EXERCISE DIRECTIONS: Only an exact copy is wanted: the lines from the one holding "Click the Téléchargements download arrow icon" through the last line below, minus the pictures.

☆ ☆ ☆ ☆ ☆ ☆ ☆

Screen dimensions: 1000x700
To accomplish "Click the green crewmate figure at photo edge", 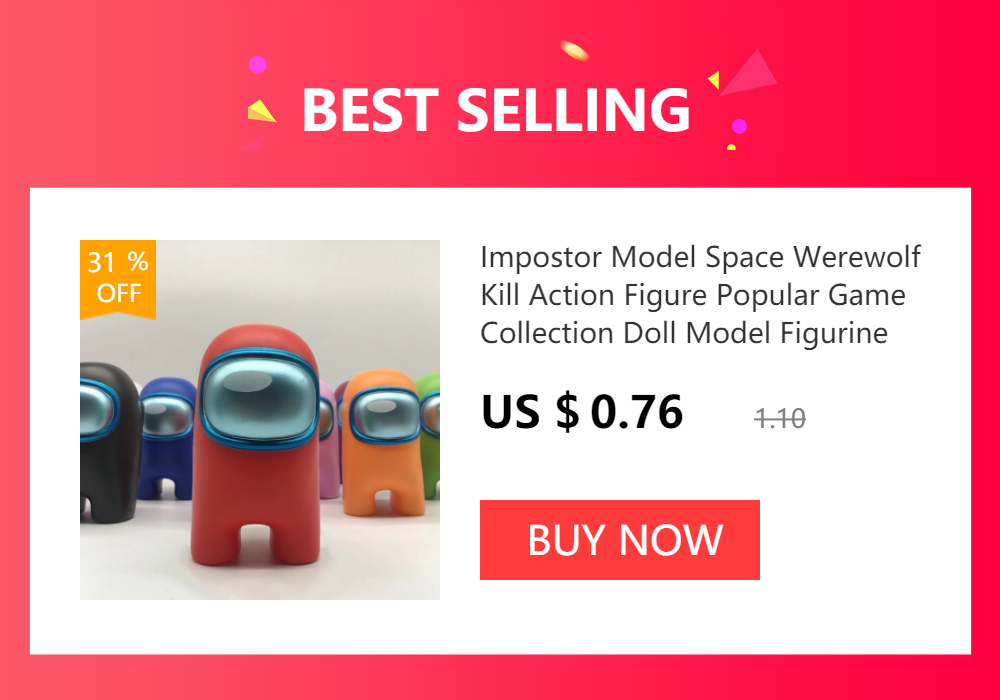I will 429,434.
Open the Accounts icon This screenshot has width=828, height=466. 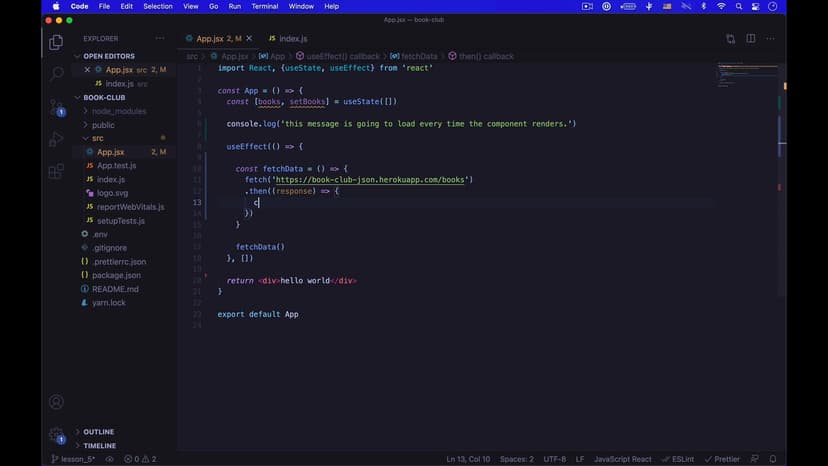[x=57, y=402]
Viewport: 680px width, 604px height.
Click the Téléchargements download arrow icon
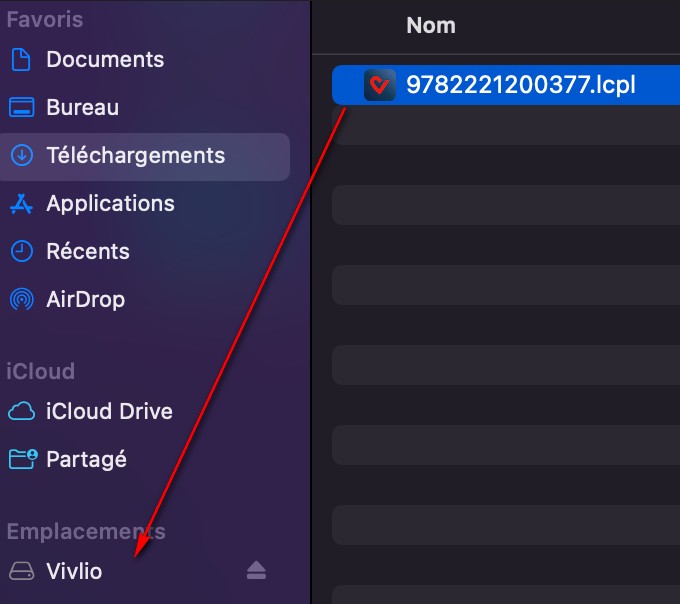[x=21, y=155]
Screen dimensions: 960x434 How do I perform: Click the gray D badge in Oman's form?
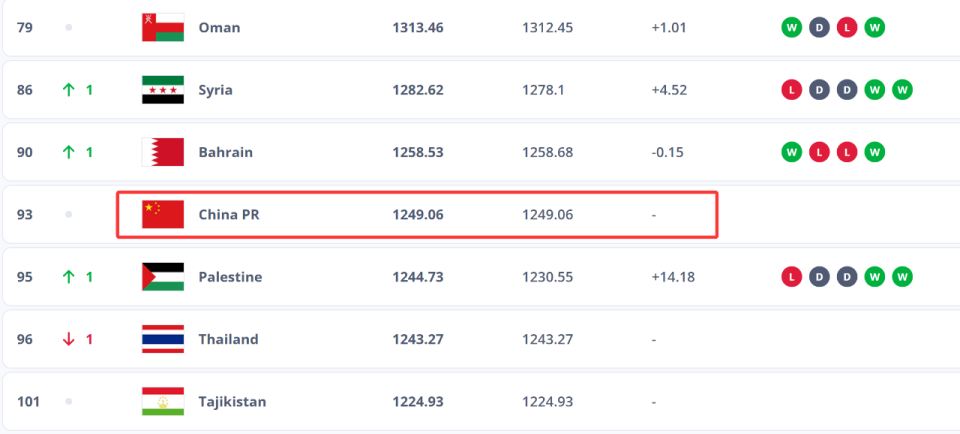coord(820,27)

☆ ☆ ☆ ☆ ☆ ☆ ☆

RESPONSE BELOW:
Click the Téléchargements download arrow icon
[x=21, y=155]
Screen dimensions: 960x434 How do I perform: Click the gray D badge in Oman's form?
coord(820,27)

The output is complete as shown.